▶ Problem details
What is needed here is an exact transcription of the entries that follow.

Collection entries

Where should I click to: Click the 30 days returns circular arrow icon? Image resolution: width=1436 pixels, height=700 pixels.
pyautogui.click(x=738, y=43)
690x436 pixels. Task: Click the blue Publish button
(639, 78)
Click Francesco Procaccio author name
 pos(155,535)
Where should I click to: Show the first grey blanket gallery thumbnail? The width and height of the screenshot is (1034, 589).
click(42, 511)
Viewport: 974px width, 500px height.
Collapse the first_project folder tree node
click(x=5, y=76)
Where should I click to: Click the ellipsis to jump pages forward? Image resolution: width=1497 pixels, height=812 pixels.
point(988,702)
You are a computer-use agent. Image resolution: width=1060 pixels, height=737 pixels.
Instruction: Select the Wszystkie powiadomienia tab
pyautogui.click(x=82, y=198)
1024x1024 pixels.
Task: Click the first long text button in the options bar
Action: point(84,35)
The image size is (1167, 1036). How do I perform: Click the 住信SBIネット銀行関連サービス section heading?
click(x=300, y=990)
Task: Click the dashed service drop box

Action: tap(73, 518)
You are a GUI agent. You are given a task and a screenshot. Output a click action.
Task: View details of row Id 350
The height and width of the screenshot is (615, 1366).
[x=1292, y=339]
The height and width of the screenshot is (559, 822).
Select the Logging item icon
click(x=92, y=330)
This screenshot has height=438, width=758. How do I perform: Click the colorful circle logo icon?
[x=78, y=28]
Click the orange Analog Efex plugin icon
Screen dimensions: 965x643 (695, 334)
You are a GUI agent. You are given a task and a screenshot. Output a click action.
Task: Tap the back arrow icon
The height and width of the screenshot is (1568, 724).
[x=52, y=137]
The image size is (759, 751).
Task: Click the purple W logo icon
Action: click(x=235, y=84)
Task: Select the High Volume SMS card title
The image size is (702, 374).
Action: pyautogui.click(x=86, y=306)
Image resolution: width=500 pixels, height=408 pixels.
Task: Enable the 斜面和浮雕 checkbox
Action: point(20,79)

▶ Solution to this problem
Where should I click to: Click the 30 days returns circular arrow icon? Image resolution: width=1436 pixels, height=700 pixels.
pyautogui.click(x=738, y=43)
690x436 pixels. Task: Click the blue Publish button
(639, 78)
Click Francesco Procaccio author name
 pos(155,535)
Where should I click to: Show the first grey blanket gallery thumbnail? The width and height of the screenshot is (1034, 589).
click(42, 511)
Viewport: 974px width, 500px height.
Collapse the first_project folder tree node
click(x=5, y=76)
Where should I click to: Click the ellipsis to jump pages forward? Image resolution: width=1497 pixels, height=812 pixels.
point(988,702)
You are a computer-use agent. Image resolution: width=1060 pixels, height=737 pixels.
Instruction: Select the Wszystkie powiadomienia tab
pyautogui.click(x=82, y=198)
1024x1024 pixels.
Task: Click the first long text button in the options bar
Action: point(84,35)
The image size is (1167, 1036). How do I perform: Click the 住信SBIネット銀行関連サービス section heading?
click(x=300, y=990)
Task: Click the dashed service drop box

Action: tap(73, 518)
You are a GUI agent. You are given a task and a screenshot. Output a click action.
Task: View details of row Id 350
The height and width of the screenshot is (615, 1366).
[x=1292, y=339]
The height and width of the screenshot is (559, 822).
Select the Logging item icon
click(x=92, y=330)
This screenshot has height=438, width=758. How do I perform: Click the colorful circle logo icon?
[x=78, y=28]
Click the orange Analog Efex plugin icon
Screen dimensions: 965x643 (695, 334)
You are a GUI agent. You are given a task and a screenshot. Output a click action.
Task: Tap the back arrow icon
The height and width of the screenshot is (1568, 724).
[x=52, y=137]
The image size is (759, 751).
Task: Click the purple W logo icon
Action: click(x=235, y=84)
Task: Select the High Volume SMS card title
The image size is (702, 374).
Action: pyautogui.click(x=86, y=306)
Image resolution: width=500 pixels, height=408 pixels.
Task: Enable the 斜面和浮雕 checkbox
Action: point(20,79)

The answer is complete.